Título: Sem Fidel, tensões em Cuba devem se agravar
Autor:
Fonte: Valor Econômico, 21/02/2008, Opinião, p. A18

Sejam quais forem o ritual e o ritmo das mudanças no poder, Cuba não será mais a mesma depois que Fidel Alejandro Castro Ruz, o mais longevo dos governantes, deixou o poder. O regime stalinista cubano, ilhado pela vontade de seus inimigos, em primeiro lugar os Estados Unidos, e pela própria ideologia de seus dirigentes, tem poucas chances de sobrevivência, que lhe era assegurada em grande parte pelo insuperável fascínio que Fidel exercia sobre o povo. Sem ele, tensões insuportáveis, já existentes, se agravarão. A experiência socialista, que virou uma ditadura de Estado, fracassou. Só resta o caminho de uma abertura, a ser encaminhada por um grupo de burocratas que não têm nada do carisma e da popularidade do ditador, que pode nem mesmo ter uma receita para tentar curar as evidentes fragilidades da economia e do regime.

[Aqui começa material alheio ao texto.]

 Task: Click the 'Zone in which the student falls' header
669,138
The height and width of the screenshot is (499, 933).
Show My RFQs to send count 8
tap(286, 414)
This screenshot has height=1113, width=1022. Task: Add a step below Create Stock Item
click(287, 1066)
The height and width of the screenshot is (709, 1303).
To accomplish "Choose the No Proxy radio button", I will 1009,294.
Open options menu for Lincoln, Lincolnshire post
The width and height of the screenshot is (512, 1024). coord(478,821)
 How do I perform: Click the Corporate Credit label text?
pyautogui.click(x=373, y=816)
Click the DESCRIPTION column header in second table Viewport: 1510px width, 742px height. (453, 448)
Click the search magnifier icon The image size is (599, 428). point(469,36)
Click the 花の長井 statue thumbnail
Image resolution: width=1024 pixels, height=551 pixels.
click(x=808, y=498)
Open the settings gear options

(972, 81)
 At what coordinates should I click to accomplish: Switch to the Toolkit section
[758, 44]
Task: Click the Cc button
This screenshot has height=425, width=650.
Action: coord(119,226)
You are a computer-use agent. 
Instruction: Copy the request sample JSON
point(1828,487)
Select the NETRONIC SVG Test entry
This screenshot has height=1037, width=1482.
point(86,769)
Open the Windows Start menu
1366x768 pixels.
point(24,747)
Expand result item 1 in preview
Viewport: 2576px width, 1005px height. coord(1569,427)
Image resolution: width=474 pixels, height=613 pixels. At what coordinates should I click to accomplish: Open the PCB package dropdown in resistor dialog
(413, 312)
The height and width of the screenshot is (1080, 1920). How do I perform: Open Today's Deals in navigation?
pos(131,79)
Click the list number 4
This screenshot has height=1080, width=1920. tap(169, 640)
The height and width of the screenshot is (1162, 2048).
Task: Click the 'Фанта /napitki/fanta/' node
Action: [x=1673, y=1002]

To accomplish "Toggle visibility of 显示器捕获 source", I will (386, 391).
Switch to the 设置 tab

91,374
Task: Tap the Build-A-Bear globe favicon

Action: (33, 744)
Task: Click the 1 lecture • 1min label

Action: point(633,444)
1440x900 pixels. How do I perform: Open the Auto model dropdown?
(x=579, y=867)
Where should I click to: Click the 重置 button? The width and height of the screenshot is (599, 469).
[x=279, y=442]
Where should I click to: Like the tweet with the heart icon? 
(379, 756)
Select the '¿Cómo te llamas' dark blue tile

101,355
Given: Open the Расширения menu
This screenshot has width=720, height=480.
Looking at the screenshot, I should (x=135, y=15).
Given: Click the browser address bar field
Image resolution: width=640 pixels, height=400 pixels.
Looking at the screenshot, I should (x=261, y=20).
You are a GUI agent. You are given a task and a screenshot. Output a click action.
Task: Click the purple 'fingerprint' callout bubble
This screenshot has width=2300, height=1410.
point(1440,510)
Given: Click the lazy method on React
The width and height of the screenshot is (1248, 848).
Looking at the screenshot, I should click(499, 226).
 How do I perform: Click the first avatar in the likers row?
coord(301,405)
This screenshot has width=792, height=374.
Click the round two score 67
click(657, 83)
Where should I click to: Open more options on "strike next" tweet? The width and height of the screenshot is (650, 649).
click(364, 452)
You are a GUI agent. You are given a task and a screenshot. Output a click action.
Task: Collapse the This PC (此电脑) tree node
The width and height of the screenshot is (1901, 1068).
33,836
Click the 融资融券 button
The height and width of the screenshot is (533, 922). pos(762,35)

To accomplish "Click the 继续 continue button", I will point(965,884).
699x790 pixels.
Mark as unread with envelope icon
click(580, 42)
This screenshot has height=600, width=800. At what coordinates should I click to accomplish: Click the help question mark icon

Cuba não está integrada a nenhum bloco econômico depois que perdeu a proteção soviética, em 1989, com a derrocada dos regimes patrocinados por seus tutores ideológicos a partir da queda do Muro de Berlim. Quando a ajuda soviética deixou de existir, a economia cubana encolheu em um terço e só agora começa a se recuperar, em grande parte graças a outro auxílio, o do discípulo Hugo Chávez, presidente da Venezuela. O embargo econômico dos EUA é mortal para a economia da ilha, que tende cada vez mais para o atraso, a escassez de bens essenciais ao consumo e à produção, as atividades clandestinas, a informalidade e o sucateamento geral da infra-estrutura. A igualdade na pobreza é um antídoto poderoso, mas não eterno, a uma situação que, tendo o futuro como medida, é desesperadora. O regime de propriedade e a rígida centralização política funcionaram como complementos ao feroz boicote americano e impediram os líderes cubanos de buscarem explorar parcerias econômicas amplas e regulares, que não dependam da pura e simples solidariedade.

O melhor de Cuba, que ajuda a sustentar os desbotados ideais da revolução de 1959, se deu nos campos da educação e da saúde - ambas universais. Essas conquistas, porém, podem se perder se a situação de penúria se agravar ainda mais e há quem aponte que isso já está ocorrendo. Além disso, a volumosa mão-de-obra qualificada que sai das universidades cubanas não encontra emprego à altura, nem oportunidades condizentes com suas habilidades. Os salários cubanos atingem em média 15 dólares mensais e o Estado é praticamente o único empregador, embora a recente abertura limitada para a indústria do turismo tenha criado novas fontes de emprego. Em uma inversão significativa de perspectivas, os empregos disputados por graduados de universidades são os que permitem chegar perto de dólares de turistas, como guias, motoristas de táxi etc. - um enorme desperdício de dinheiro e talentos. Entra na mesma equação a ocupação dos melhores cargos não pela meritocracia, mas pelo grau de fidelidade e posição hierárquica dentro do Partido Comunista.

Fidel e seu irmão Raúl têm em suas mãos as principais alavancas do poder há quase meio século. A transição para o comando de Raúl deu-se em um esquema que já pressupunha o fim da carreira política de Fidel - um governo de colegiado, composto pela velha e a nova guarda. Foi a mesma solução encontrada quando da morte de Josef Stalin, o todo-poderoso líder soviético, uma forma de tentar impedir a volta a uma ditadura personalista. A saída revelou-se provisória. A disputa de poder sepultou-a e isso é algo que pode igualmente acontecer em Cuba.

Raúl Castro fez tímidas concessões para a abertura, ao estimular críticas ao funcionamento do governo, enquanto acena com mais espaços para a iniciativa privada em pequenos negócios e na propriedade da terra - promessas até agora no papel. Ampliar o grau de liberdade econômica mantendo uma ditadura de partido único é até agora uma façanha só conseguida pelo Partido Comunista Chinês. Cuba é infinitamente menor que a China e não tem uma economia tão diversificada, além de - dado fundamental - estar no calcanhar dos EUA e em sua histórica área de influência. Por isso, o que será Cuba quando Fidel deixar de existir dependerá em muito da atitude do próximo governo americano. Se o poder for conquistado pelos democratas, uma distensão econômica e diplomática poderá ter efeitos benéficos para as reformas em Cuba.